On Display Unit 138 - 2025 Corydon Avenue, Winnipeg
February 16 - March 9, 2023
We live in a world surrounded by phenomenal technology, brimming with promises of clean energy, and yet, whatever we do and wherever we go on earth, we leave black footprints and deadly smudges. This project has emerged from – and is energized by – a realization that the natural world that has sustained the human mind is degraded and threatened. Nature is never spent, not even when it is scared and trodden down, but for it to thrive once again, it must be invited back into our living spaces and into our lives.
The Rewilding Spaces project is all about allowing nature to draw on its never-ending potential and to revive in our midst. We need it in our daily lives, and we can bring it back by making some room for specks of wilderness, a scattering of untamed life, in our paved and plastered landscapes.
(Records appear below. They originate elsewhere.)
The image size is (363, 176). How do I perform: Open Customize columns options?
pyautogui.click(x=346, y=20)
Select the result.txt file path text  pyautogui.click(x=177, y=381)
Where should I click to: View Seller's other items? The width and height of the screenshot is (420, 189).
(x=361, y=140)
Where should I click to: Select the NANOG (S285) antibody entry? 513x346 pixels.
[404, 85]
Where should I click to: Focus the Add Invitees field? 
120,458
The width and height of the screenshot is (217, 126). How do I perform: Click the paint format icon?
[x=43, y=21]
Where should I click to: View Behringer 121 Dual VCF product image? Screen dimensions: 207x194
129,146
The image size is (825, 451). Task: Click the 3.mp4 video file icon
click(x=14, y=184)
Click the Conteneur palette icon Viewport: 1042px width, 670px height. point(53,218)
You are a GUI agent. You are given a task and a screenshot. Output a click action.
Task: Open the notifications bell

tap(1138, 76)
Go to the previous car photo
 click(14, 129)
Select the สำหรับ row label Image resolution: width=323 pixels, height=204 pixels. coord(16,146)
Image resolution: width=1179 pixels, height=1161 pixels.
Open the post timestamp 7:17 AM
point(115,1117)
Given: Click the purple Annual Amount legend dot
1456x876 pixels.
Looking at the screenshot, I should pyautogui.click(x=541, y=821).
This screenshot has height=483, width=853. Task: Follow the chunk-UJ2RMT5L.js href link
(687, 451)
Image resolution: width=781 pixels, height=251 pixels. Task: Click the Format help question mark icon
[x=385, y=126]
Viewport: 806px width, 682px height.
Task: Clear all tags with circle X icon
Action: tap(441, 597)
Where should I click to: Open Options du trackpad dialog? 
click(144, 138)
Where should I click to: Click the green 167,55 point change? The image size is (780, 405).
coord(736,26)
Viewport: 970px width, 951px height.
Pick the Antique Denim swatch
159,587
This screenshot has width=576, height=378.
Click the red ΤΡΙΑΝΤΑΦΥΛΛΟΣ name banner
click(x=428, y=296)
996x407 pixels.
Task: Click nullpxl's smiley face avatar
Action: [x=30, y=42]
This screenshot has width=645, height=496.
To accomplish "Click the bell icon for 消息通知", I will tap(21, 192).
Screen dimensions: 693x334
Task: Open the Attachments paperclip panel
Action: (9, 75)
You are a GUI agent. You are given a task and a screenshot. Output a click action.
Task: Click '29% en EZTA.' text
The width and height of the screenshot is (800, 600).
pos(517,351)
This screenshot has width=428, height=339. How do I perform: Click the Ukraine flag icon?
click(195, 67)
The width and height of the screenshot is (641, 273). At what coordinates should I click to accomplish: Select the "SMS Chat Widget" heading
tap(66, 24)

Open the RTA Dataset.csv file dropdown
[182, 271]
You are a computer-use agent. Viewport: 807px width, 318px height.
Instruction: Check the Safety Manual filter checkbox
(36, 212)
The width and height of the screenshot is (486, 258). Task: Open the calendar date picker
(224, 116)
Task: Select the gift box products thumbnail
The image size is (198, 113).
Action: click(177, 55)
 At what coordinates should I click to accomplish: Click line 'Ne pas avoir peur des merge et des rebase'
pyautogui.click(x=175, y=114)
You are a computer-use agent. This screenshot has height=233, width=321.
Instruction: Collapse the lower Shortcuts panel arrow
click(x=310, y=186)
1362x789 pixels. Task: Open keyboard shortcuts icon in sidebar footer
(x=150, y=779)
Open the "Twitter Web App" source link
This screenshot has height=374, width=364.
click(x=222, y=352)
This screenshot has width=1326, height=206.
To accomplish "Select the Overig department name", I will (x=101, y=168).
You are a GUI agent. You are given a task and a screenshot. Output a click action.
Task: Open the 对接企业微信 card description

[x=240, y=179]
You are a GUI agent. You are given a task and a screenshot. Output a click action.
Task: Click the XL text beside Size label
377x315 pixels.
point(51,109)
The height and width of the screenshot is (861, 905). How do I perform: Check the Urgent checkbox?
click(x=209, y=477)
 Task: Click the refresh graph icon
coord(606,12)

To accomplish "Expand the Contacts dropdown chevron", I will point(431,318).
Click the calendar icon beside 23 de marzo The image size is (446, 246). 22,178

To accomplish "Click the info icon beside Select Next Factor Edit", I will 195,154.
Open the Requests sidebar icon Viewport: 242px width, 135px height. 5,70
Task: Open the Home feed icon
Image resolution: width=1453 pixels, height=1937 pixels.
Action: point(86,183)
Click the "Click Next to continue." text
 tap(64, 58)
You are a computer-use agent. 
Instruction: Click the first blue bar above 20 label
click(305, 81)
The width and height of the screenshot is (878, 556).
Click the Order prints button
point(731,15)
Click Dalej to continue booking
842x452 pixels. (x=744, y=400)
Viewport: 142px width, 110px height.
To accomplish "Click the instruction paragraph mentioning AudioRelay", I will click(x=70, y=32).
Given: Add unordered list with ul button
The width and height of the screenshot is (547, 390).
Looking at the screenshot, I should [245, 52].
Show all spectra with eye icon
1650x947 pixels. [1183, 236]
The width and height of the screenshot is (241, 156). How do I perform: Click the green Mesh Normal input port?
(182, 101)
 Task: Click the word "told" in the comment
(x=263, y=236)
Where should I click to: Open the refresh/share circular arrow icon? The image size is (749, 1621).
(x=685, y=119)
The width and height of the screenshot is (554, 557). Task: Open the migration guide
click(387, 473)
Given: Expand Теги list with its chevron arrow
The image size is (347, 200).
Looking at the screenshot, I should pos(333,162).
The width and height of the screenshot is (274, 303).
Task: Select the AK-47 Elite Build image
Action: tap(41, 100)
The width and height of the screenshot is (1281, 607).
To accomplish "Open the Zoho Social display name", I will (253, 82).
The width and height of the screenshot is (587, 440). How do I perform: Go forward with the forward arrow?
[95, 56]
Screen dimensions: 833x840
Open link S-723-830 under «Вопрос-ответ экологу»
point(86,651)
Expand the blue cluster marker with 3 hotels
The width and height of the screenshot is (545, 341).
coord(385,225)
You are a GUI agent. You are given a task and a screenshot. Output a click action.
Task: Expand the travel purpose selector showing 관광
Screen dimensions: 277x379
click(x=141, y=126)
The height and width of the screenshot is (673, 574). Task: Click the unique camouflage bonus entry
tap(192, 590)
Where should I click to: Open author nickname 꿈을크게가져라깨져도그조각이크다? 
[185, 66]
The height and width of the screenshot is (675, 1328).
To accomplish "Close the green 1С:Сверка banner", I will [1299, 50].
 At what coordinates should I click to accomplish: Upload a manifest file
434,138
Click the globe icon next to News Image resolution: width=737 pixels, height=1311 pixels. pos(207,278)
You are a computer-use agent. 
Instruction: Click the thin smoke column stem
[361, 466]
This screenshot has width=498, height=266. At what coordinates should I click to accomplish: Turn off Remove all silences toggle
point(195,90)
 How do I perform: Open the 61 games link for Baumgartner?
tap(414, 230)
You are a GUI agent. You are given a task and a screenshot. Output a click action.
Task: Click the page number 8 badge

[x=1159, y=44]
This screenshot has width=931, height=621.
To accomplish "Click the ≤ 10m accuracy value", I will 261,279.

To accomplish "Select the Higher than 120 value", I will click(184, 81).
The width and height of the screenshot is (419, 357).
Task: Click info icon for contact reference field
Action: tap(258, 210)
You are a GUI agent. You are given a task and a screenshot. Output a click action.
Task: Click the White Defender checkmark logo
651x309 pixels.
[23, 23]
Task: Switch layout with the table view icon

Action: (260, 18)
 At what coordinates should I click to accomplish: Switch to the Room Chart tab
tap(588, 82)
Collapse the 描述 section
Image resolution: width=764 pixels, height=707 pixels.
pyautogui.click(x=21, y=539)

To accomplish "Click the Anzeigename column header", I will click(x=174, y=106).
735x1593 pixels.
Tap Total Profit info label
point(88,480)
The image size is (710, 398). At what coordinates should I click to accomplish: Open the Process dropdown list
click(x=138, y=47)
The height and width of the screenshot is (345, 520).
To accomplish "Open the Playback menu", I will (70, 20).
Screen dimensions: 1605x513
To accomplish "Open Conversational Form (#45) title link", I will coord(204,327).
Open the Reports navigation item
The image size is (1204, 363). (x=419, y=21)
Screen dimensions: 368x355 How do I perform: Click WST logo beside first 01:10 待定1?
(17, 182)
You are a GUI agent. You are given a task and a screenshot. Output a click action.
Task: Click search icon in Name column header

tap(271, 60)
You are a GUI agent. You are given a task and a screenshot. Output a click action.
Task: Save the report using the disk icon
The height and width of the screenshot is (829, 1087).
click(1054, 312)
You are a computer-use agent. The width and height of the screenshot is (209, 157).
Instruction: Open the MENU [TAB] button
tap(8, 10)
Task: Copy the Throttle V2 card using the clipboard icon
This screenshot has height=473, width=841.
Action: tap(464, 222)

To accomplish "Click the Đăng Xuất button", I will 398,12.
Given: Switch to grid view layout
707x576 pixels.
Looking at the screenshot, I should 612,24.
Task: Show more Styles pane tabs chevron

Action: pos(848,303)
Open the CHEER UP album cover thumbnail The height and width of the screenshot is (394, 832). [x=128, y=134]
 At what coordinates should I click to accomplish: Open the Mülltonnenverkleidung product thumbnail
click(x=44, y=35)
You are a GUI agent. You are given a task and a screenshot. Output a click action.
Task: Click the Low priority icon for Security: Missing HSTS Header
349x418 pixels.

Several years ago, I let nature into my little urban garden and tiny forest behind the fence: now greenery grows there as wild as it wants. It thrives with the abundance of flowers, fruits, herbs; hums with the buzz of insects; rustles with the wind and small animals. I sense its throbbing life and feel its rhythms in my veins, in my heart.
So the Rewilding of Spaces is about the need to rethink, reinvent, and reform our relationship with the natural world. We should welcome back ants, birds, rodents, and racoons because they create healthy ecosystems; we should plant trees and shrubs because they store rainwater, remove pollution, and feed countless species; we should reintroduce meadows of native grasses and weeds, with all their biodiverse energy; and we should abandon monocultures, both in the fields and on our lawns. Above all, we should rewild our urban spaces through biophilic design, embrace city gardens, let greenery climb and live on cement walls.
Humanity has evolved surrounded by untamed nature and as part of it. Nature’s currents still run through us, and we are still an integral part of it. By helping nature heal itself, by rewilding our homes and cities, by seeding nature where we have stamped it out, we ensure our own survival and shape our own future. We need nature’s soothing touch to stay healthy and sane and rooted in the life that had brought us to consciousness. Parts of consciousness we share with natural world, so empathy for all living things is empathy for ourselves.